Il faut que ça pète pour qu’ils s’intéressent à nous. C’est vérifié. Il faut désormais s’assurer que l’on s’intéresse aussi à eux après le passage à l’acte. Pour que l’incendie, un jour, se propage au gré des vents.



Edit, jeudi 19H : Ceux
qui souhaiteraient plus d’informations sur le déroulement du procès
seraient très inspirés de se rendre sur le blog de la glorieuse
Antimollusques qui a couvert les trois journées, de l’extérieur et de
l’intérieur : Jour 1, Jour 2 et, surtout, Jour 3
(le plus exhaustif qui entre vraiment dans le vif du sujet). A noter,
elle continuera ce travail pour la suite du procès, à surveiller ici, donc.

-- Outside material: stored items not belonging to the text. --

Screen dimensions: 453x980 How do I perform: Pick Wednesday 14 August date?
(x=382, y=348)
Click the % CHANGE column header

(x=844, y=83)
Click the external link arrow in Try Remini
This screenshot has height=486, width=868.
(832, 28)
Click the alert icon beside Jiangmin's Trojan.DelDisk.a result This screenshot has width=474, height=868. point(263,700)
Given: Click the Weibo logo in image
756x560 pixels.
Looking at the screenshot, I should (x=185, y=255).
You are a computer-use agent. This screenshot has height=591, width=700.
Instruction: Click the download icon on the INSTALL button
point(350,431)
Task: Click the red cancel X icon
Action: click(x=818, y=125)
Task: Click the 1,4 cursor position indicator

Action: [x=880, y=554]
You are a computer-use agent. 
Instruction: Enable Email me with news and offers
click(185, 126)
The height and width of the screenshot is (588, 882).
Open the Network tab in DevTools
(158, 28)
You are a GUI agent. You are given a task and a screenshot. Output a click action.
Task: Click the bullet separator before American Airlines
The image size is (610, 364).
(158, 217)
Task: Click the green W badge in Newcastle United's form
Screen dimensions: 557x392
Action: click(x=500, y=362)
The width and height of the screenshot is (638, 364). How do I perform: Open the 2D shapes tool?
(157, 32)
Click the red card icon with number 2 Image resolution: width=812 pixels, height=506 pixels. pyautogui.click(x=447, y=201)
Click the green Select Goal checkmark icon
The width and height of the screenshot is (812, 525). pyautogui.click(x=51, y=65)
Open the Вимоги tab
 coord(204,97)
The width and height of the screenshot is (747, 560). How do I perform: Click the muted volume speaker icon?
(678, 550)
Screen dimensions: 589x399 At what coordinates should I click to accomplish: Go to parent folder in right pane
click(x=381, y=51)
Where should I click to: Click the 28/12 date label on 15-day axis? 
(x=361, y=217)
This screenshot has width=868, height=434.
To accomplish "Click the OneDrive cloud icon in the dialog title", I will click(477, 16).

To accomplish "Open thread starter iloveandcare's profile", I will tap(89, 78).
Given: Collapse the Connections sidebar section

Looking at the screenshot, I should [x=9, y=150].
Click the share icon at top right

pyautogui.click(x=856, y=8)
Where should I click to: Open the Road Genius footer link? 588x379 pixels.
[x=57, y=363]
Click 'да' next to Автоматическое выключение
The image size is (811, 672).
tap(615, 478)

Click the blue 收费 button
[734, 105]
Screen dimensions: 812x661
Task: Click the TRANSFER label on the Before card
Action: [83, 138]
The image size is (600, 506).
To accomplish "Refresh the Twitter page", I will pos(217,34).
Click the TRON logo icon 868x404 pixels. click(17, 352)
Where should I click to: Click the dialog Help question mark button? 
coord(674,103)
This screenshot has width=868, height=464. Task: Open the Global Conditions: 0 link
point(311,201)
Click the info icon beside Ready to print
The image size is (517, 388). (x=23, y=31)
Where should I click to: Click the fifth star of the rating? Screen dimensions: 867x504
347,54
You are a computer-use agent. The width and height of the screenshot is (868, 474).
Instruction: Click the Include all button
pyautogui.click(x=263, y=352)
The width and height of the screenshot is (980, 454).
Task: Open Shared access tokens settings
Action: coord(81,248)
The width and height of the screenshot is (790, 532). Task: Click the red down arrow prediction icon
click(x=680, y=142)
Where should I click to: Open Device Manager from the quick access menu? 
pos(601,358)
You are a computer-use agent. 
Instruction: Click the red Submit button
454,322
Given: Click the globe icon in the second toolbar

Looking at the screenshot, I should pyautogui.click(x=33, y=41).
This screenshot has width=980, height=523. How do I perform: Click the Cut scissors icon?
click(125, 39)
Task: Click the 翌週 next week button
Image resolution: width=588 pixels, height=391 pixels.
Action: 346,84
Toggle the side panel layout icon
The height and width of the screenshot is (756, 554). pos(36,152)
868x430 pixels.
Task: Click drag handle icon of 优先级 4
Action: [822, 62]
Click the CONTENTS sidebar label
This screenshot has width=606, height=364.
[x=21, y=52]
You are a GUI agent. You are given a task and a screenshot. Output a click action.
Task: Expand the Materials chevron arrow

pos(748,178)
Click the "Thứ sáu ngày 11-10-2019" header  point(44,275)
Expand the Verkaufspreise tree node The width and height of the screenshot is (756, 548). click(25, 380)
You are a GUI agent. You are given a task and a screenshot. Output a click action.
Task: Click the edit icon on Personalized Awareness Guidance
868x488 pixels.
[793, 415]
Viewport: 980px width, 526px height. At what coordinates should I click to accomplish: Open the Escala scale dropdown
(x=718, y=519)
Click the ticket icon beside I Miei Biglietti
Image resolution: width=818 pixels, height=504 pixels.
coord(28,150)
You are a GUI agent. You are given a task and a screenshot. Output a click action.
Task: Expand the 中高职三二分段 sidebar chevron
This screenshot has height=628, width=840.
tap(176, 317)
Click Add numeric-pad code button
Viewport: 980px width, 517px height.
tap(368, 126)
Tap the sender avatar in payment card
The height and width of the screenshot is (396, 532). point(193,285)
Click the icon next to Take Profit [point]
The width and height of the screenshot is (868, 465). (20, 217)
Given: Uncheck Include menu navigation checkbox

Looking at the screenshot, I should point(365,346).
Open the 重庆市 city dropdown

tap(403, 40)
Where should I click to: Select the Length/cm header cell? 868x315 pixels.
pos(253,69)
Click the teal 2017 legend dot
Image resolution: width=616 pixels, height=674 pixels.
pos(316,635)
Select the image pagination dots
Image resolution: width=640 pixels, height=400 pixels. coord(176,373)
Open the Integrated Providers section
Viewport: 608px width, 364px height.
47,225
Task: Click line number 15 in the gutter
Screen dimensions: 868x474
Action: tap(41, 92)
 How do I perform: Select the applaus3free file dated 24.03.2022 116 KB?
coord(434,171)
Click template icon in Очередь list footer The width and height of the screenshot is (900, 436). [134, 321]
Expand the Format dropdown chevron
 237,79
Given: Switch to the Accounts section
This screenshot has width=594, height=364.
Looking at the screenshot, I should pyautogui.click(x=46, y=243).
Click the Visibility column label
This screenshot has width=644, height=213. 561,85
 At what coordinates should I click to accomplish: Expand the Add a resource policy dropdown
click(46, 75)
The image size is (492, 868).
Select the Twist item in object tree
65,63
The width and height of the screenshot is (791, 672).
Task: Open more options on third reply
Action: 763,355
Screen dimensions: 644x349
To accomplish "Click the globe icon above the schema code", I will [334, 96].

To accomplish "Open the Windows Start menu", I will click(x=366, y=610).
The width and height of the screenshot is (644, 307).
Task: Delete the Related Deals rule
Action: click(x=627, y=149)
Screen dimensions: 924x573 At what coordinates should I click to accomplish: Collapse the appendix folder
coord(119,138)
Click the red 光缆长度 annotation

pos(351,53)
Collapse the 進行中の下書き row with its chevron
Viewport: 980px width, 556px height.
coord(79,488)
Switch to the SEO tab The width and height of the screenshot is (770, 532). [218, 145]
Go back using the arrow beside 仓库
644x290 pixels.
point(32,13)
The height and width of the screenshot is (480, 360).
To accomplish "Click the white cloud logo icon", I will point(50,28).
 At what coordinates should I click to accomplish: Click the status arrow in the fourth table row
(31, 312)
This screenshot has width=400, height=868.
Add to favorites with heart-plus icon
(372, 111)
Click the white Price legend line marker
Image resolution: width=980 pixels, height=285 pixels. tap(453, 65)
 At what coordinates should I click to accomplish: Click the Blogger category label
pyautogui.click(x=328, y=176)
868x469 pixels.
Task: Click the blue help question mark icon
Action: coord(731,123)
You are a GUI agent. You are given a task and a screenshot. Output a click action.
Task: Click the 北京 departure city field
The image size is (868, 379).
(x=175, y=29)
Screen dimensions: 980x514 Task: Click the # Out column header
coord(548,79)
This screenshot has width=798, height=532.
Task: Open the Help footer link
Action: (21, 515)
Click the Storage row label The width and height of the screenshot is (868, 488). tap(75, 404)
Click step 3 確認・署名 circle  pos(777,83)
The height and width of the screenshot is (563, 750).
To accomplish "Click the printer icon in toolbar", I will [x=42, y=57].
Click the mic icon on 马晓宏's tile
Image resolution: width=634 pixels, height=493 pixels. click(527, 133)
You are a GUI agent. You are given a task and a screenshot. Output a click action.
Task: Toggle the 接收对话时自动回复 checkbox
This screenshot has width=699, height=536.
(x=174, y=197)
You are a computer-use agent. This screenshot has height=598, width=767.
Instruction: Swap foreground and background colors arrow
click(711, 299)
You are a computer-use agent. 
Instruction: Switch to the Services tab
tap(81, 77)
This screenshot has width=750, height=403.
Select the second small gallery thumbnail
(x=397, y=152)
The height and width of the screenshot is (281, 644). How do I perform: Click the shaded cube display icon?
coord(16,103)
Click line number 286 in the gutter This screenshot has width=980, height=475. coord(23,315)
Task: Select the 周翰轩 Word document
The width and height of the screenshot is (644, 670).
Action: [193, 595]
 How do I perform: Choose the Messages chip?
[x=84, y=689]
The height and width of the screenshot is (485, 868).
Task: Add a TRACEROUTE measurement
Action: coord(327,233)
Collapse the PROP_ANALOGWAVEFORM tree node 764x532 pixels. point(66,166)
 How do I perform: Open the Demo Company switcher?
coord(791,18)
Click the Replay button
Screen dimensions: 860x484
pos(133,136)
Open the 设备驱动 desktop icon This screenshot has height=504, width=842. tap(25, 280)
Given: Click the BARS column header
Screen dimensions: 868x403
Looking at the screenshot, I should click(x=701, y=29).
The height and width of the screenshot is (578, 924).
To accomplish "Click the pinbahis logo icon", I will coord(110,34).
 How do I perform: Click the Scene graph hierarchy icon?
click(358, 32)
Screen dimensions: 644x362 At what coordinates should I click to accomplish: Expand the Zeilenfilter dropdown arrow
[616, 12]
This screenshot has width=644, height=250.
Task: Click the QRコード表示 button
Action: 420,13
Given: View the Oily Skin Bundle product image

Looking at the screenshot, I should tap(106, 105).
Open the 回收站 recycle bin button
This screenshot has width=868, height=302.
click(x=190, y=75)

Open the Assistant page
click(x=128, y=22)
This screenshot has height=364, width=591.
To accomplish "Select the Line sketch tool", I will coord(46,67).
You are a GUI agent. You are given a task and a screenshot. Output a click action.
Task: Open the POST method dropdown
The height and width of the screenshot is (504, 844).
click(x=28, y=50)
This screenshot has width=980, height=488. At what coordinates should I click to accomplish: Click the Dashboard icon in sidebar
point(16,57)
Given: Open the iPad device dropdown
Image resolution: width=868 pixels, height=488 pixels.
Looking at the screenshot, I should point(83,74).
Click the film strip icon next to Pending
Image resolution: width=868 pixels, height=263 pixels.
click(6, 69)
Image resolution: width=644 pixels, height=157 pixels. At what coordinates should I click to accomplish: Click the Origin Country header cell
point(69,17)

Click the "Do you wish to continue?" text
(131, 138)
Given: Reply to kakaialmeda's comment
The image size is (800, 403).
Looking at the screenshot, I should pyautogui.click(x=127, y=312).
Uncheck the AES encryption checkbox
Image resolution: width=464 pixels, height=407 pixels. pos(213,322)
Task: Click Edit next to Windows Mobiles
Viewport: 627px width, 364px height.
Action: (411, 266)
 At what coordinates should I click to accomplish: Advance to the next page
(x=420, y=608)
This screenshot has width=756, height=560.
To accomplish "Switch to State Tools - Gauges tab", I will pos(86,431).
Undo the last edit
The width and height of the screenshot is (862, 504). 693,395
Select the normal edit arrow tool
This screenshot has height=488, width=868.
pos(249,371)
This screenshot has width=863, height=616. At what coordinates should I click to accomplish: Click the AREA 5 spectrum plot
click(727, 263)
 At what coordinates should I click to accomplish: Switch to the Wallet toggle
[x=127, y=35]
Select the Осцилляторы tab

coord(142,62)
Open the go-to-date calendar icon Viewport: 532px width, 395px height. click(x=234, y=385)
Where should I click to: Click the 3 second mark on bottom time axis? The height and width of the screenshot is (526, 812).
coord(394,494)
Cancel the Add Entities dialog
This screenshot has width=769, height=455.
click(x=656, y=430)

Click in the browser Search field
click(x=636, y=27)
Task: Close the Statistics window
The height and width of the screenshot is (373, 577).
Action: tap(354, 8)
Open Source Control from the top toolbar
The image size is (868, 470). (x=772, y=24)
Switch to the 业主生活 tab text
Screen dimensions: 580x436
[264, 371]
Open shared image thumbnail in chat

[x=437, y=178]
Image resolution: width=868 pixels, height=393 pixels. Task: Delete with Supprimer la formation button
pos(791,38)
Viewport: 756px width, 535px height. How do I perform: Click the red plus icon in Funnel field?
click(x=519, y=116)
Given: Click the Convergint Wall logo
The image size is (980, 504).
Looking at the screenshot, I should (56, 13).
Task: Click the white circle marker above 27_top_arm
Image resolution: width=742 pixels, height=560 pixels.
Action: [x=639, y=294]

A lire également sur la question, l’excellent billet de Guy M., "Feux et contrefeux sur un air de pipeau".






Notes


[1] Mais je te renvoie sur ce point aux quelques nouvelles données par les médias. Par exemple, ICI.


[2] À lire d’urgence, d’autant que l’intégralité des bénéfices est reversé à la défense des inculpés.


[3] Le lendemain de l’incendie, Frédéric Lefebvre, jamais en panne de bons mots, rejetait la culpabilité sur les « "collectifs",
type RESF (Réseau éducation sans frontières) qui viennent faire des
provocations aux abords de ces centres au risque de mettre en danger
des étrangers retenus
».


[4] « Juste
après l’incendie, les déclarations qualifiant cet événement de "drame"
se sont multipliées. Or : le véritable drame est de vivre traqué, dans
la crainte permanente d’être arrêté,enfermé, expulsé. Que de nombreuses
personnes soient acculées à choisir le suicide et l’automutilation
comme portes de sortie de la rétention, qu’il y ait de plus en plus
d’arrestations et d’expulsions, là se situe le vrai drame.